Young women face different barriers in getting help than men.

Young women tend to hide their addiction better than young men, who typically act out in more overt ways. Young women are likely to isolate themselves and internalize their struggles through self-destructive behaviors such as eating disorders or cutting. Given these isolative behaviors, intervention for young women occurs further along in the disease progression.
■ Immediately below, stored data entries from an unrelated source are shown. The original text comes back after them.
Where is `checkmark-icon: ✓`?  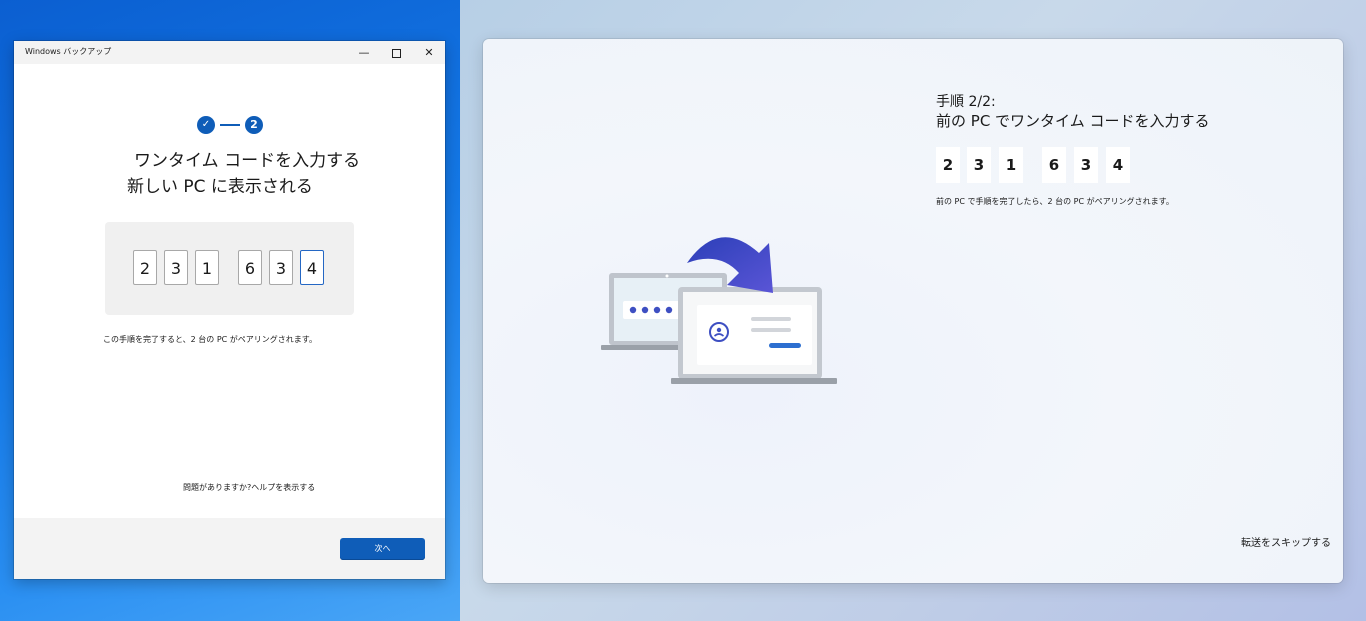 checkmark-icon: ✓ is located at coordinates (206, 125).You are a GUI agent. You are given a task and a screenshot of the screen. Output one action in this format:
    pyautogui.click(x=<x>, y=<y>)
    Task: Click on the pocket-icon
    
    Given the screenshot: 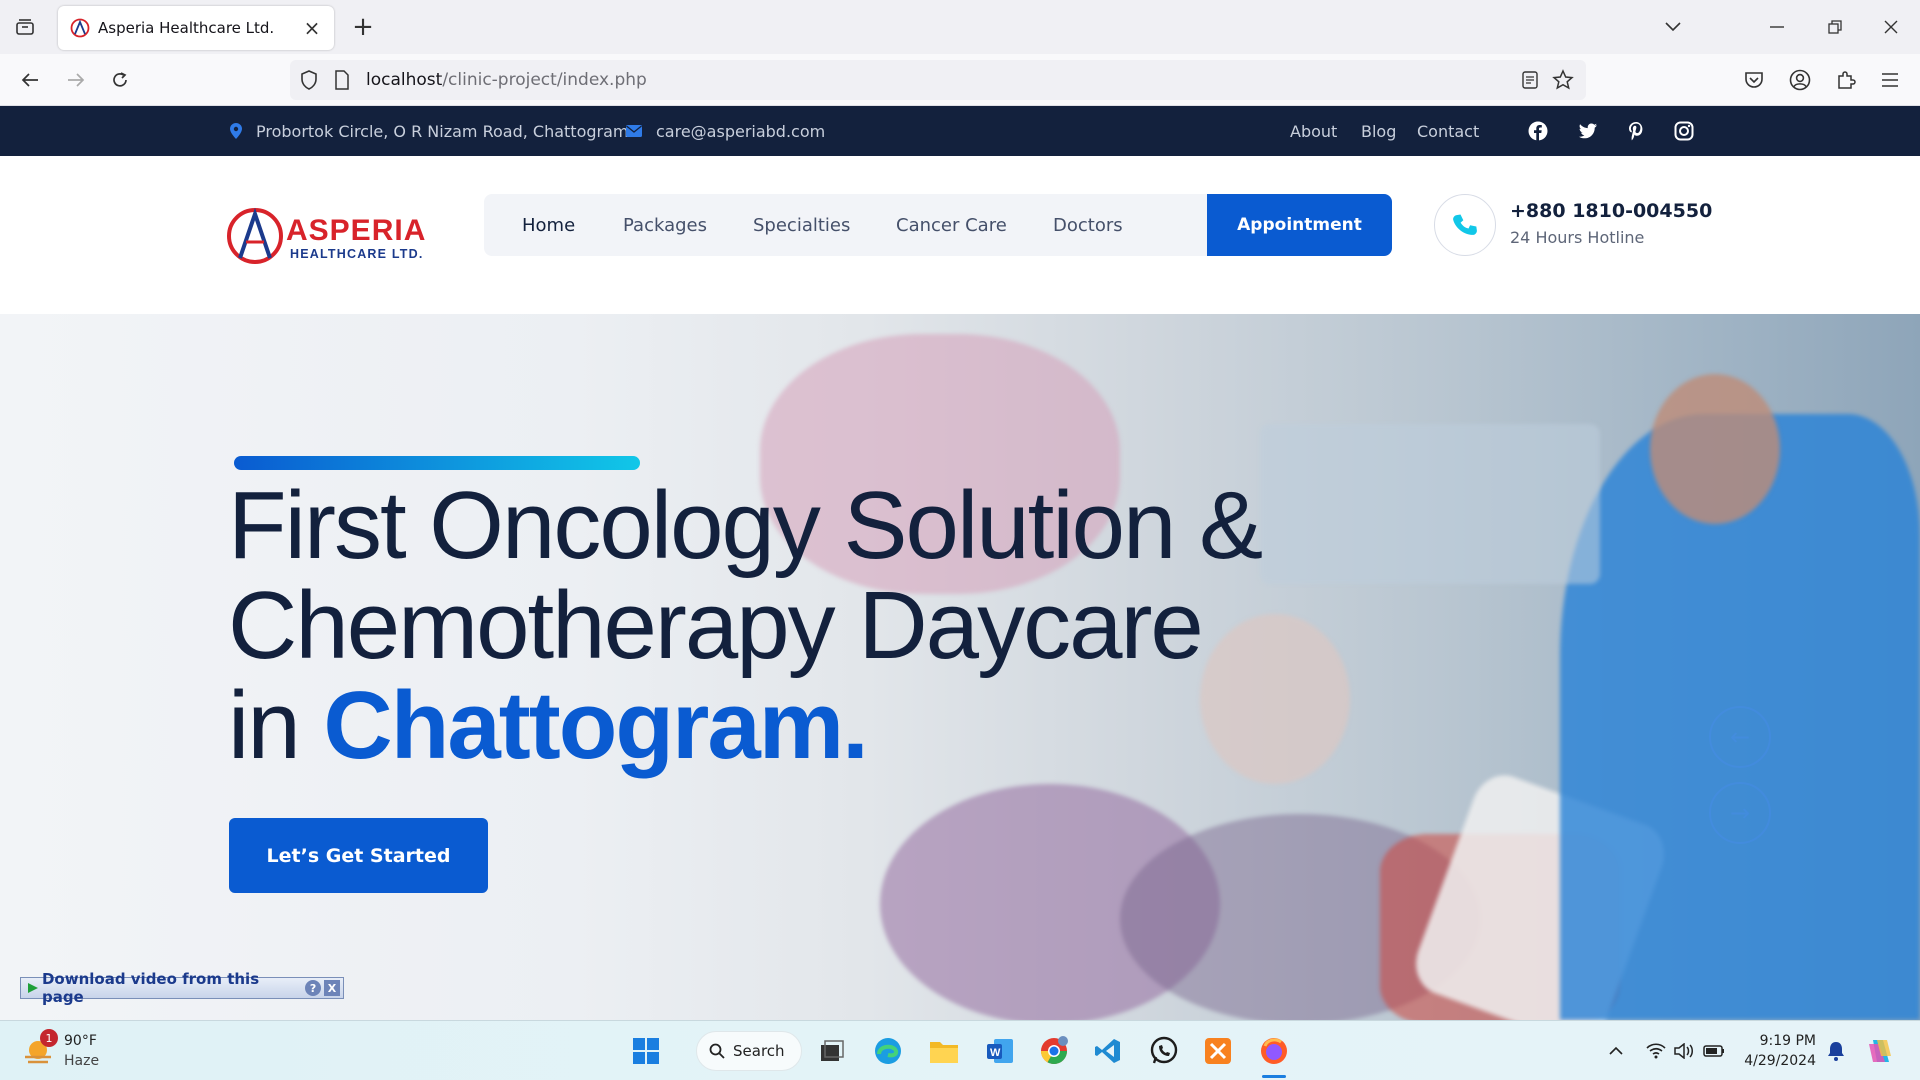 What is the action you would take?
    pyautogui.click(x=1754, y=80)
     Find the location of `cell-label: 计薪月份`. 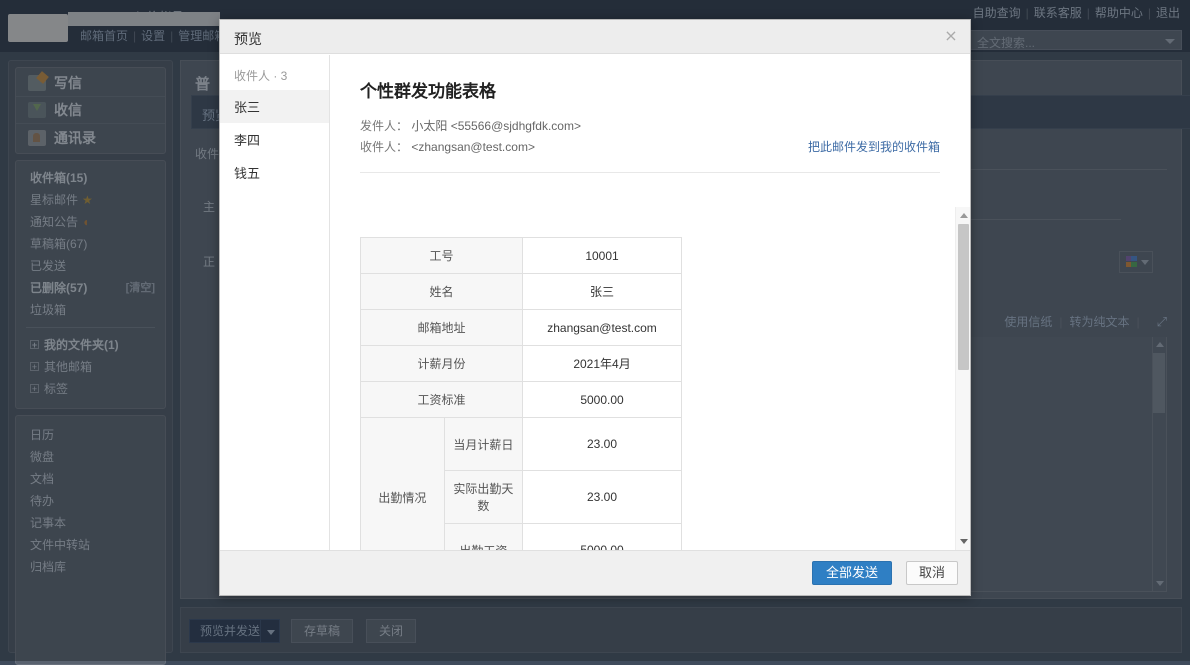

cell-label: 计薪月份 is located at coordinates (442, 364).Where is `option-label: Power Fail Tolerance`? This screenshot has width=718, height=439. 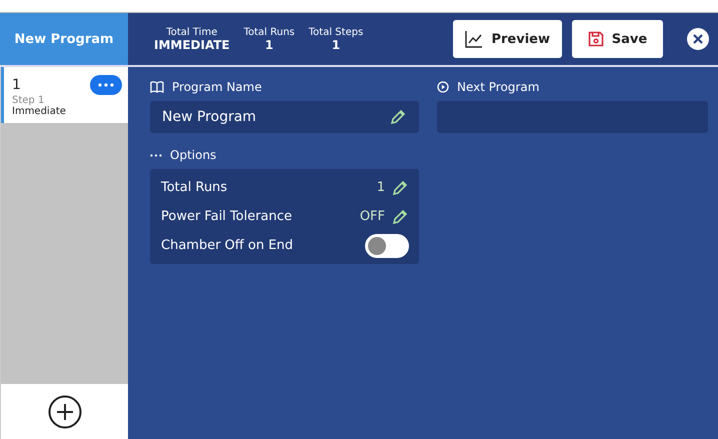 option-label: Power Fail Tolerance is located at coordinates (228, 216).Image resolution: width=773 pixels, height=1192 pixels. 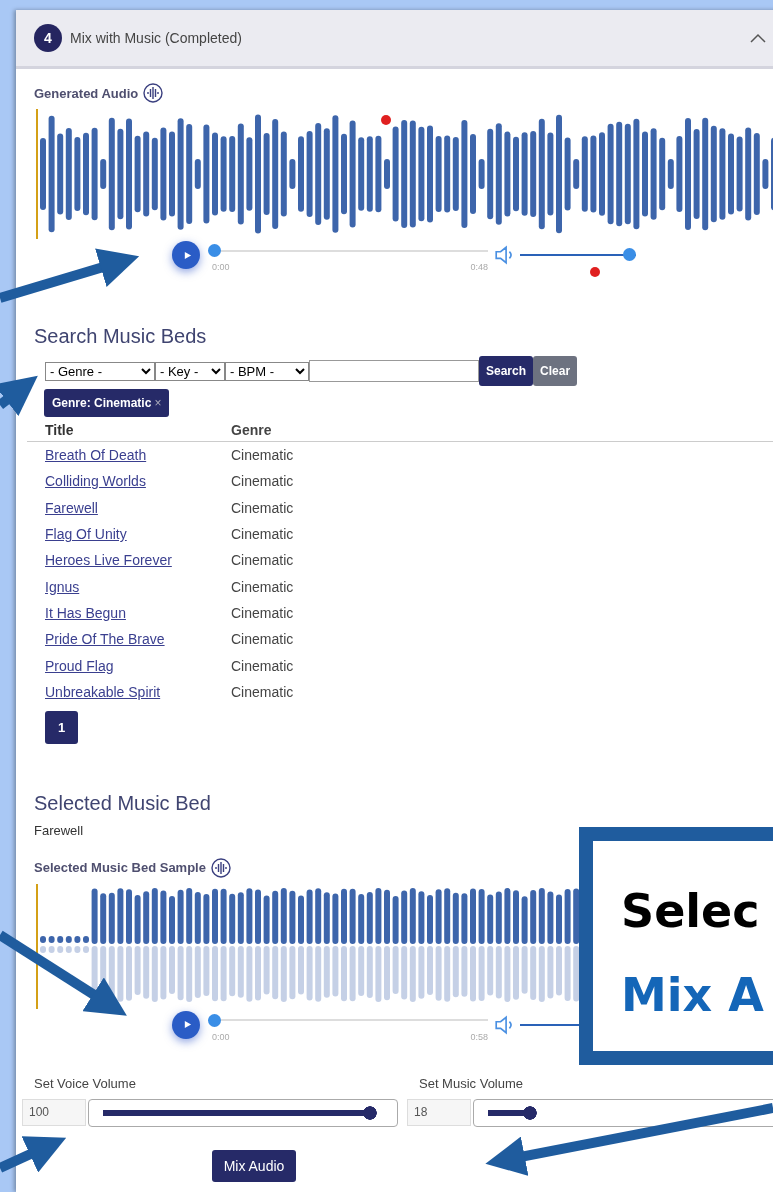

Depending on individual needs, a variety of treatment options are available for young women.

By the time most young women enter addiction treatment, their lives are in deep turmoil, and they are unable to manage their emotions. They have likely experienced significant trauma—often in the form of assault or bullying—and they've turned to drugs to numb the emotional pain.

Gender-specific treatment programs can be extremely beneficial for most young women. It's not uncommon for young women to look to men for attention in order to feel better about themselves emotionally. When young men are treatment peers, young women can be distracted from focusing honestly and intently on themselves and their recovery. For young women with co-occurring mental health issues such as anxiety, trauma, or eating disorders, treatment programs offering specialized treatment tracks is important. Also, young women ages 18 and under benefit from being in a program that involves and educates family members. After treatment, the patient will likely return to her home environment, where parent and sibling support can be hugely beneficial.

Faultfinding and judgment are counterproductive to effective treatment.

Powerful feelings of shame and guilt can hinder young women in treatment who typically struggle with trust issues—with each other and with program staff. So it's important to work with addiction professionals who help the young woman to be accountable without faultfinding or judgment. Accountability is key. Faultfinding is counterproductive. The old "break-them-down-to-build-them-up" approach doesn't work because young women already feel broken by the time they reach treatment, and they don't turn to each other for help and support. Part of the treatment process for young women is learning how to build trust, how to talk with each other, how to be of support, and how to accept support.

Young women recover from addiction differently than young men.

Young women are wired for relationships, so recovery from addiction is all about connection. Remember, addiction is an isolating condition. Young women lose themselves and their most important relationships to addiction. Peer relationships are extremely influential for young women. Much of the healing process of recovery revolves around connecting with others who share the struggle.